» **Description of the task**
Repeat the records below exactly as they appear.

Saved entries

------------------------------

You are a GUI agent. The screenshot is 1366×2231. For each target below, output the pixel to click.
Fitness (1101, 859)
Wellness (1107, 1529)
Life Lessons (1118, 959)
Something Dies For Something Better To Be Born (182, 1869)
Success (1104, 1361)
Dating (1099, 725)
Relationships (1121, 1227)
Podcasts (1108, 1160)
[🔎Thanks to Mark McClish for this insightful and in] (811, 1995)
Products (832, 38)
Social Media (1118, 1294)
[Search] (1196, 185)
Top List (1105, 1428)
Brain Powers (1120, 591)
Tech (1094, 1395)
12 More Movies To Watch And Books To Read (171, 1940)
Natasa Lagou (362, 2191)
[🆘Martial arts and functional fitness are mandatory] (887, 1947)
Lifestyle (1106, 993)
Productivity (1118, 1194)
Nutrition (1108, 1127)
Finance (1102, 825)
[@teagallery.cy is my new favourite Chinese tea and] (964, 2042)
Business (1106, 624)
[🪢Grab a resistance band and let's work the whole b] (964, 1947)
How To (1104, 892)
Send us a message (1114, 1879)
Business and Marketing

------------------------------

» **Exercise result**
You are a GUI agent. The screenshot is 1366×2231. For each target below, output the pixel to click.
Fitness (1101, 859)
Wellness (1107, 1529)
Life Lessons (1118, 959)
Something Dies For Something Better To Be Born (182, 1869)
Success (1104, 1361)
Dating (1099, 725)
Relationships (1121, 1227)
Podcasts (1108, 1160)
[🔎Thanks to Mark McClish for this insightful and in] (811, 1995)
Products (832, 38)
Social Media (1118, 1294)
[Search] (1196, 185)
Top List (1105, 1428)
Brain Powers (1120, 591)
Tech (1094, 1395)
12 More Movies To Watch And Books To Read (171, 1940)
Natasa Lagou (362, 2191)
[🆘Martial arts and functional fitness are mandatory] (887, 1947)
Lifestyle (1106, 993)
Productivity (1118, 1194)
Nutrition (1108, 1127)
Finance (1102, 825)
[@teagallery.cy is my new favourite Chinese tea and] (964, 2042)
Business (1106, 624)
[🪢Grab a resistance band and let's work the whole b] (964, 1947)
How To (1104, 892)
Send us a message (1114, 1879)
Business and Marketing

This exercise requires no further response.